After Samuel, I read Genesis.  Genesis, alone, takes the reader through the depths of practically every human depravity many, many times.  It starts with the beautiful creation story, sure, but it doesn’t take humanity long to muck it all up with The Fall.  Eating of the forbidden fruit and trying to assume God’s prerogative for themselves quickly led to an eviction from paradise and eventually to a fratricide and then a banishment and then to the destruction of the whole world by flood.

The narrative stays within the realm of PG until after the flood.  With the deluge of water that covered the earth, God has gone to a great deal of trouble to give humanity a fresh start so that they could try it all again without all the debauchery this time.  But as soon as the waters had receded, Noah ended up passed out drunk and his son, Ham, saw his nakedness and then he told his brothers how he saw Noah’s nakedness.

Who cares?  Aside from Southern Baptists, who hasn’t seen their dad passed out drunk and naked at some point in their life?  This is where a good study bible comes in handy.  Some folks (biblical scholars) think that a father’s nakedness is a euphemism for his wife’s nakedness and that this whole scene is euphemism for Ham forcing himself on his mother while his dad was passed out drunk in a kind-of ancient Near East power play.  (Lying with the wife or concubine of a dominant male was a sign of an attempt to usurp the dominant male’s authority.)  This is believed to be the meaning of this bizarrely worded story because Noah keeps cursing Canaan, who isn’t even there nor even yet born.  It’s believed that Canaan was the incestuous product of the depraved power play.  

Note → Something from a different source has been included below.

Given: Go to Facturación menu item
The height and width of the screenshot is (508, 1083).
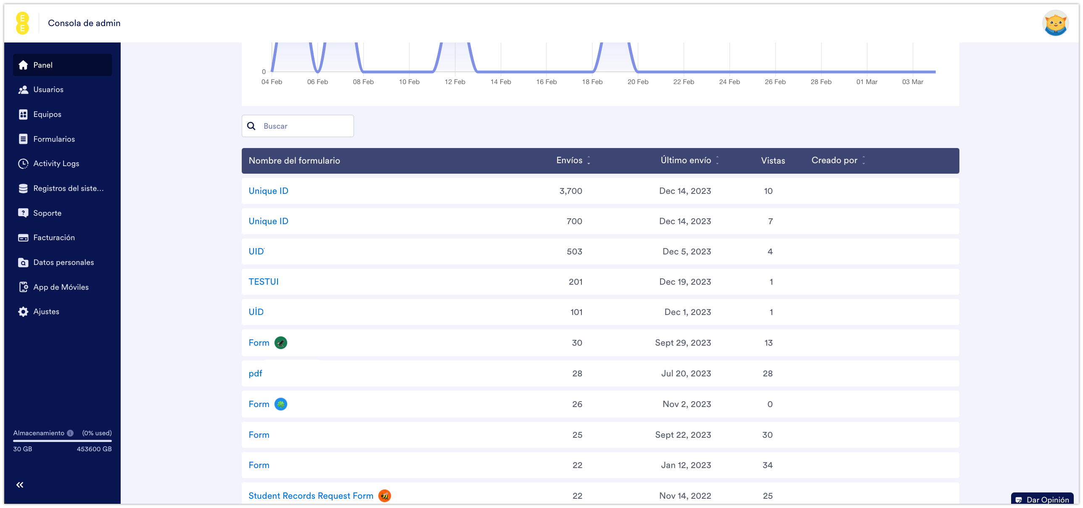Looking at the screenshot, I should click(54, 238).
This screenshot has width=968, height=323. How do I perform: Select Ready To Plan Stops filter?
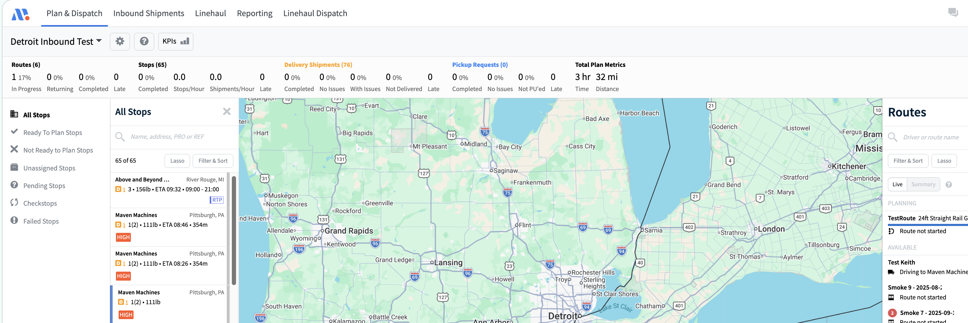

Bear in mind this all happens by the ninth chapter of Genesis.  There are fifty chapters in that book which, speaking of fifty, makes Fifty Shades of Gray seem more innocent than Harold and His Purple Crayon. 

By the end of Genesis, after all the deception, the violence, the lust, the treating people like objects, the envy, the favoritism, the sadness, the humiliation and the death, I did not once think, “That was boring.”  Instead, my thoughts were along the lines of “Good Lord!  Humanity is a mess and needs someone to pull them out of their muck.”

I’ve now worked my way through Job, Exodus, Leviticus, The Acts of the Apostles and three of the four Gospels.  A small percentage of it was tedious, yes.  But even the tedious parts had enough bizarre stuff pop up in them to keep the reader awake.

As a whole, however, the Bible is not boring.  At times, it’s actually quite shocking even by our cultural standards. I’m starting to think the rumor that it was started by a certain fallen angel who once dressed as a serpent that met a couple in a garden and talked them out of trusting God by telling them paradise was boring.